STATED TASK:
Render every one of the lines below as a Markdown table with two columns, No. for the row number and Line for the line itself. Leave out the blank lines.

DATA SUPPLIED:
▶

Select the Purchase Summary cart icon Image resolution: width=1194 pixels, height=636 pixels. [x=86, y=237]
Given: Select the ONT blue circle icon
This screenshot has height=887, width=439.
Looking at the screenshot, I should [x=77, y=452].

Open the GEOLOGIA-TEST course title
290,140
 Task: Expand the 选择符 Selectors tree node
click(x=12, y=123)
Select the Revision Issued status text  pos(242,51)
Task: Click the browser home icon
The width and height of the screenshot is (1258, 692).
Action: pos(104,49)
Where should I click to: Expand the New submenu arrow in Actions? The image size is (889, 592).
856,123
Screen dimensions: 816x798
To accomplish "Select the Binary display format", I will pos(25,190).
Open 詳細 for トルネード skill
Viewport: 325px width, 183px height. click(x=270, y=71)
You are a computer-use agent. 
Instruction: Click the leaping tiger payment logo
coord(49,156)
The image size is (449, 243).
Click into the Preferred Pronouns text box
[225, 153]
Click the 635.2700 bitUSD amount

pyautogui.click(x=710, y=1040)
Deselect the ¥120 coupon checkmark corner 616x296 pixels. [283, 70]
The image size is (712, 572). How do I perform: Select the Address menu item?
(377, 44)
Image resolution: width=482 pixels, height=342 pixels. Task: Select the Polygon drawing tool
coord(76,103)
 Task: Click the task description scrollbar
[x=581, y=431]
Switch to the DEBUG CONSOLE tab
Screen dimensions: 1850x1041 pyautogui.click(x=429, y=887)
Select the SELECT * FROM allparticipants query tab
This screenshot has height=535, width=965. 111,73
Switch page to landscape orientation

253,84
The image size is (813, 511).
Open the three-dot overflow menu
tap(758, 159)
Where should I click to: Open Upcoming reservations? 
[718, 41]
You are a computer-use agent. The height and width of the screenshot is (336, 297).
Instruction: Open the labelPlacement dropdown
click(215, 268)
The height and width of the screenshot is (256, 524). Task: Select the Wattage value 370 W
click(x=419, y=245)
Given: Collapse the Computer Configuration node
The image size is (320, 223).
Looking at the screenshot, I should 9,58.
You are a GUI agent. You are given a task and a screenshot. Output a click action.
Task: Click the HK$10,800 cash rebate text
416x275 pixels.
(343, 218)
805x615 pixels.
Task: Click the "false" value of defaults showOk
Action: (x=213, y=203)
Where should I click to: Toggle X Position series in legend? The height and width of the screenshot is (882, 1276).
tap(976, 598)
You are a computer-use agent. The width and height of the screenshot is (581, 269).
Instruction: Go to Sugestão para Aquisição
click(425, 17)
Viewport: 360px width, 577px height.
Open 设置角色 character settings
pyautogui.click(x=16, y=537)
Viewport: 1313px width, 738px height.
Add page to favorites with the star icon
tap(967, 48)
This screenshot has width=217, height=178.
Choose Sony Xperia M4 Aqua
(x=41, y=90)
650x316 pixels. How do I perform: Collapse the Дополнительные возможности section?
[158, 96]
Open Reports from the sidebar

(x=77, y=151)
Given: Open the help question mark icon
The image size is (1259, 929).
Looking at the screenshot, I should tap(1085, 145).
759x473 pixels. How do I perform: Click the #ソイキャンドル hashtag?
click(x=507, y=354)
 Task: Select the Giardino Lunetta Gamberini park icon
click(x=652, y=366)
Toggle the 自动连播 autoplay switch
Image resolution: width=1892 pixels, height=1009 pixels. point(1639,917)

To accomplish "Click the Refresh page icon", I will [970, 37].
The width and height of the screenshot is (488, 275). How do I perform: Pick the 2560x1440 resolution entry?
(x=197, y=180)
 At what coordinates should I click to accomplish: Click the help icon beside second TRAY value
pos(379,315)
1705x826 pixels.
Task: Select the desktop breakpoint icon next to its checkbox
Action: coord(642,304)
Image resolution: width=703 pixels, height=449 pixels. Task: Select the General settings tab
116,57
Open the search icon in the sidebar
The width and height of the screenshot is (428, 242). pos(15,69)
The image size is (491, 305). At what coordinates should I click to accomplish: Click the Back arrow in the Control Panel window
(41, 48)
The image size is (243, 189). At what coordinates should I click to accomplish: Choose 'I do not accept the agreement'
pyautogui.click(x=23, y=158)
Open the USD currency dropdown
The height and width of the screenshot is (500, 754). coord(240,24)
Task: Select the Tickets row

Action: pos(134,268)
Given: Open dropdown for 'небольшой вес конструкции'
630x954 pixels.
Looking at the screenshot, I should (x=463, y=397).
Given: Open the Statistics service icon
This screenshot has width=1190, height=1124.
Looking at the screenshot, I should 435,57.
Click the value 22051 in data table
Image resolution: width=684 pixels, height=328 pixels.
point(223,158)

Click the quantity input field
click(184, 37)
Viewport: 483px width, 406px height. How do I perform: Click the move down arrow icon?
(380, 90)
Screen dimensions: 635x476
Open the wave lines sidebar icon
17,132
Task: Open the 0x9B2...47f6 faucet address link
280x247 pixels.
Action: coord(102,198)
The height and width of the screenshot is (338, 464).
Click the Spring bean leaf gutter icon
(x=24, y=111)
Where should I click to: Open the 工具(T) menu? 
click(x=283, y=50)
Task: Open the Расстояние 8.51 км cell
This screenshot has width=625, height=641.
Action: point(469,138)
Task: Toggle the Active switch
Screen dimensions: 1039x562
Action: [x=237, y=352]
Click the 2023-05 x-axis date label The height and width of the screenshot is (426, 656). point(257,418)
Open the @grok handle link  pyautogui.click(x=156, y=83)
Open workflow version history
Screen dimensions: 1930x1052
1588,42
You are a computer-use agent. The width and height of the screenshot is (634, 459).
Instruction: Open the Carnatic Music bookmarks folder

◀

FULL SOLUTION:
| No. | Line |
|---|---|
| 1 | Select the Purchase Summary cart icon Image resolution: width=1194 pixels, height=636 pixels. [x=86, y=237] |
| 2 | Given: Select the ONT blue circle icon |
| 3 | This screenshot has height=887, width=439. |
| 4 | Looking at the screenshot, I should [x=77, y=452]. |
| 5 | Open the GEOLOGIA-TEST course title |
| 6 | 290,140 |
| 7 |  Task: Expand the 选择符 Selectors tree node |
| 8 | click(x=12, y=123) |
| 9 | Select the Revision Issued status text  pos(242,51) |
| 10 | Task: Click the browser home icon |
| 11 | The width and height of the screenshot is (1258, 692). |
| 12 | Action: pos(104,49) |
| 13 | Where should I click to: Expand the New submenu arrow in Actions? The image size is (889, 592). |
| 14 | 856,123 |
| 15 | Screen dimensions: 816x798 |
| 16 | To accomplish "Select the Binary display format", I will pos(25,190). |
| 17 | Open 詳細 for トルネード skill |
| 18 | Viewport: 325px width, 183px height. click(x=270, y=71) |
| 19 | You are a computer-use agent.  |
| 20 | Instruction: Click the leaping tiger payment logo |
| 21 | coord(49,156) |
| 22 | The image size is (449, 243). |
| 23 | Click into the Preferred Pronouns text box |
| 24 | [225, 153] |
| 25 | Click the 635.2700 bitUSD amount |
| 26 | pyautogui.click(x=710, y=1040) |
| 27 | Deselect the ¥120 coupon checkmark corner 616x296 pixels. [283, 70] |
| 28 | The image size is (712, 572). How do I perform: Select the Address menu item? |
| 29 | (377, 44) |
| 30 | Image resolution: width=482 pixels, height=342 pixels. Task: Select the Polygon drawing tool |
| 31 | coord(76,103) |
| 32 |  Task: Click the task description scrollbar |
| 33 | [x=581, y=431] |
| 34 | Switch to the DEBUG CONSOLE tab |
| 35 | Screen dimensions: 1850x1041 pyautogui.click(x=429, y=887) |
| 36 | Select the SELECT * FROM allparticipants query tab |
| 37 | This screenshot has height=535, width=965. 111,73 |
| 38 | Switch page to landscape orientation |
| 39 | 253,84 |
| 40 | The image size is (813, 511). |
| 41 | Open the three-dot overflow menu |
| 42 | tap(758, 159) |
| 43 | Where should I click to: Open Upcoming reservations?  |
| 44 | [718, 41] |
| 45 | You are a computer-use agent. The height and width of the screenshot is (336, 297). |
| 46 | Instruction: Open the labelPlacement dropdown |
| 47 | click(215, 268) |
| 48 | The height and width of the screenshot is (256, 524). Task: Select the Wattage value 370 W |
| 49 | click(x=419, y=245) |
| 50 | Given: Collapse the Computer Configuration node |
| 51 | The image size is (320, 223). |
| 52 | Looking at the screenshot, I should 9,58. |
| 53 | You are a GUI agent. You are given a task and a screenshot. Output a click action. |
| 54 | Task: Click the HK$10,800 cash rebate text |
| 55 | 416x275 pixels. |
| 56 | (343, 218) |
| 57 | 805x615 pixels. |
| 58 | Task: Click the "false" value of defaults showOk |
| 59 | Action: (x=213, y=203) |
| 60 | Where should I click to: Toggle X Position series in legend? The height and width of the screenshot is (882, 1276). |
| 61 | tap(976, 598) |
| 62 | You are a computer-use agent. The width and height of the screenshot is (581, 269). |
| 63 | Instruction: Go to Sugestão para Aquisição |
| 64 | click(425, 17) |
| 65 | Viewport: 360px width, 577px height. |
| 66 | Open 设置角色 character settings |
| 67 | pyautogui.click(x=16, y=537) |
| 68 | Viewport: 1313px width, 738px height. |
| 69 | Add page to favorites with the star icon |
| 70 | tap(967, 48) |
| 71 | This screenshot has width=217, height=178. |
| 72 | Choose Sony Xperia M4 Aqua |
| 73 | (x=41, y=90) |
| 74 | 650x316 pixels. How do I perform: Collapse the Дополнительные возможности section? |
| 75 | [158, 96] |
| 76 | Open Reports from the sidebar |
| 77 | (x=77, y=151) |
| 78 | Given: Open the help question mark icon |
| 79 | The image size is (1259, 929). |
| 80 | Looking at the screenshot, I should tap(1085, 145). |
| 81 | 759x473 pixels. How do I perform: Click the #ソイキャンドル hashtag? |
| 82 | click(x=507, y=354) |
| 83 |  Task: Select the Giardino Lunetta Gamberini park icon |
| 84 | click(x=652, y=366) |
| 85 | Toggle the 自动连播 autoplay switch |
| 86 | Image resolution: width=1892 pixels, height=1009 pixels. point(1639,917) |
| 87 | To accomplish "Click the Refresh page icon", I will [970, 37]. |
| 88 | The width and height of the screenshot is (488, 275). How do I perform: Pick the 2560x1440 resolution entry? |
| 89 | (x=197, y=180) |
| 90 |  At what coordinates should I click to accomplish: Click the help icon beside second TRAY value |
| 91 | pos(379,315) |
| 92 | 1705x826 pixels. |
| 93 | Task: Select the desktop breakpoint icon next to its checkbox |
| 94 | Action: coord(642,304) |
| 95 | Image resolution: width=703 pixels, height=449 pixels. Task: Select the General settings tab |
| 96 | 116,57 |
| 97 | Open the search icon in the sidebar |
| 98 | The width and height of the screenshot is (428, 242). pos(15,69) |
| 99 | The image size is (491, 305). At what coordinates should I click to accomplish: Click the Back arrow in the Control Panel window |
| 100 | (41, 48) |
| 101 | The image size is (243, 189). At what coordinates should I click to accomplish: Choose 'I do not accept the agreement' |
| 102 | pyautogui.click(x=23, y=158) |
| 103 | Open the USD currency dropdown |
| 104 | The height and width of the screenshot is (500, 754). coord(240,24) |
| 105 | Task: Select the Tickets row |
| 106 | Action: pos(134,268) |
| 107 | Given: Open dropdown for 'небольшой вес конструкции' |
| 108 | 630x954 pixels. |
| 109 | Looking at the screenshot, I should (x=463, y=397). |
| 110 | Given: Open the Statistics service icon |
| 111 | This screenshot has width=1190, height=1124. |
| 112 | Looking at the screenshot, I should 435,57. |
| 113 | Click the value 22051 in data table |
| 114 | Image resolution: width=684 pixels, height=328 pixels. |
| 115 | point(223,158) |
| 116 | Click the quantity input field |
| 117 | click(184, 37) |
| 118 | Viewport: 483px width, 406px height. How do I perform: Click the move down arrow icon? |
| 119 | (380, 90) |
| 120 | Screen dimensions: 635x476 |
| 121 | Open the wave lines sidebar icon |
| 122 | 17,132 |
| 123 | Task: Open the 0x9B2...47f6 faucet address link |
| 124 | 280x247 pixels. |
| 125 | Action: coord(102,198) |
| 126 | The height and width of the screenshot is (338, 464). |
| 127 | Click the Spring bean leaf gutter icon |
| 128 | (x=24, y=111) |
| 129 | Where should I click to: Open the 工具(T) menu?  |
| 130 | click(x=283, y=50) |
| 131 | Task: Open the Расстояние 8.51 км cell |
| 132 | This screenshot has width=625, height=641. |
| 133 | Action: point(469,138) |
| 134 | Task: Toggle the Active switch |
| 135 | Screen dimensions: 1039x562 |
| 136 | Action: [x=237, y=352] |
| 137 | Click the 2023-05 x-axis date label The height and width of the screenshot is (426, 656). point(257,418) |
| 138 | Open the @grok handle link  pyautogui.click(x=156, y=83) |
| 139 | Open workflow version history |
| 140 | Screen dimensions: 1930x1052 |
| 141 | 1588,42 |
| 142 | You are a computer-use agent. The width and height of the screenshot is (634, 459). |
| 143 | Instruction: Open the Carnatic Music bookmarks folder |